You're the bully is a silencing tactic sometimes used against people making complaints. Like You're the sexist, it attempts to turn around accusations of bad behaviour on the person who was originally the victim of it or is calling it out.
"You're the bully" relies on the recently increased awareness of bullying, especially online bullying, as an issue. It characterises any negative online attention as bullying.
However, bullying is about power, and is generally understood to be something that occurs when people with more power exert it over those with less. The stereotypical schoolyard bully is a large, physically strong kid who picks on smaller, weaker ones. Bullying can also occur on other axes of power and oppression. For instance, people who are members of marginalised groups (LGBT people, people with disabilities, people of racial minorities) are often bullied by those not in those groups, and those who have large and vocal power structures behind them(IE popular internet figures or those entrenched in zealous religious or political groups).
"You're the bully" is sometimes used against, for instance, an individual or group of individuals campaigning against a corporation, a conference attendee complaining about a speaker, or a member of a marginalised group standing up for themselves in the face of discrimination.
"You're the bully" is also a form of Tone argument, in that it is often used to criticise the forceful nature of someone's statements and to imply that the complainant(s) should have been less assertive.
* * * * * * * * *
Task list
1/ In the passage on the "You're the bully" tactic, what kind of argument is that tactic also called a form of?
2/ Carry the passage on the "You're the bully" tactic forward, beginning right after its last sentence.

Data segment
* * * * * * * * *
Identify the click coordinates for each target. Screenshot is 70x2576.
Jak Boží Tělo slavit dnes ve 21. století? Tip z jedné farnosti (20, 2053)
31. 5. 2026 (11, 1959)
* * * * * * * * *
Outputs
1/ A Tone argument.

2/
"You're the bully" can be said against the target of an investigation when the target becomes aware that she is being investigated. Anyone suspected of tipping her off about the investigation risks being charged with obstruction of justice, even if she is innocent, so she is accused of having power over others and abusing it just by being aware. In cases where the law enforcement officers are harassing the target, she may be labelled a bully, "too smart for her own good," or "too paranoid," to bring attention away from the harassment.
Victim-blaming or Concern trolling statements can involve
- Curiosity killed the cat.
- You talking about this is making me paranoid, stop stressing me out.
- Isn't that personal information? Are you sure you should be talking so openly about this?
- If you keep trying to find out who's doing this, they'll keep harassing you more.
- You're dealing with professionals, don't fight back.
- Maybe someone just has a crush on you.
- You're crazy.
- If you tell one more person about this, you will die in torment.
- Forgive me.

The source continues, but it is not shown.